Perkembangan mineral dan batubara sejak terbitnya UU No. 22 Tahun
1999 jo UU No. 32 Tahun 2004 membawa sektor pertambangan, khususnya
batubara di daerah mengalami peningkatan yang signifikan. Dalam 10 tahun
terakhir batubara yang diekspor sudah melebihi kapasitas. Menurut
Menteri Energi Jero Wacik, dengan terbitnya UU No. 4 Tahun 2009 tentang Mineral
dan Batubara, sungguh luar biasa.
Setelah 3 tahun undang-undang ini diundangkan, sebagai contoh
pengapalan bijih bauksit (bahan baku aluminium) berlipat menjadi 40 juta
ton pada tahun 2011. Sehingga cadangan bauksit diprediksi hilang untuk
empat tahun, juga pertambangan batubara yang mengalami pesta emas hitam.
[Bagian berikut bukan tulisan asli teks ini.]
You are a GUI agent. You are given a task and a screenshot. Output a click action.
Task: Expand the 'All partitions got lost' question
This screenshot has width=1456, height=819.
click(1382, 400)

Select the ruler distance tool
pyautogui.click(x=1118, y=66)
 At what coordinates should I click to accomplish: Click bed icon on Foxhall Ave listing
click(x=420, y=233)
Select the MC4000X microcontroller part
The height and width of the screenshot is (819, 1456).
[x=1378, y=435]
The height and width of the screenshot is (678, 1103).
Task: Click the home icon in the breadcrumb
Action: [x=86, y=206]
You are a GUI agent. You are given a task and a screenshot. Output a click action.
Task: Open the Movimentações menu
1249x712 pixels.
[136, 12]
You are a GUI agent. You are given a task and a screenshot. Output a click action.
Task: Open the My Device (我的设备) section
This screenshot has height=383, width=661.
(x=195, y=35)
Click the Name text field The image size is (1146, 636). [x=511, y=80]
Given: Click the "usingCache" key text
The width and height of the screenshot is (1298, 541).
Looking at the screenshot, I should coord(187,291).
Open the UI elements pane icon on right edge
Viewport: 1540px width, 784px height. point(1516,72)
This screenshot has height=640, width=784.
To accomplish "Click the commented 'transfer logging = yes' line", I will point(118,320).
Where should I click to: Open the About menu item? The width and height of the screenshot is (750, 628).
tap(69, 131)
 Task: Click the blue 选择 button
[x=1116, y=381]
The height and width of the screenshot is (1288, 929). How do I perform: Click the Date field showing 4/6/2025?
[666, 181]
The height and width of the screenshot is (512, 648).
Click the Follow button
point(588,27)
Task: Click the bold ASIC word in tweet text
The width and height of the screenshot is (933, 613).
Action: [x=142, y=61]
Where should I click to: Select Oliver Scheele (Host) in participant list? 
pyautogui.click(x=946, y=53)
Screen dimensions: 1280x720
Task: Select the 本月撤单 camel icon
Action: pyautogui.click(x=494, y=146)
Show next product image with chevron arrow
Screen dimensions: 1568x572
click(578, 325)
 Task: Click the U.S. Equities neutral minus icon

Jika pertambangan ini dibiarkan, cadangan sumber daya energi kita akan
cepat habis dari perkiraan dan sudah melampaui daya dukung dan daya
tampung lingkungan hidup, sehingga perlu adanya pengendalian ekspor
bahan mentah tambang.
Pemerintah dalam usaha untuk melakukan upaya pengawasan laju ekspor
pertambangan, menerbitkan Peraturan Menteri Energi dan Sumber Daya
Mineral No. 7 Tahun 2012 tentang Peningkatan Nilai Tambah Mineral
Melalui Kegiatan Pengelolaan dan Pemurniaan Mineral, yang mulai aktif
pada 6 Mei 2012. Peraturan ini sudah disosialisasikan selama 3 bulan,
yang intinya melarang ekspor bahan pertambangan mineral mentah.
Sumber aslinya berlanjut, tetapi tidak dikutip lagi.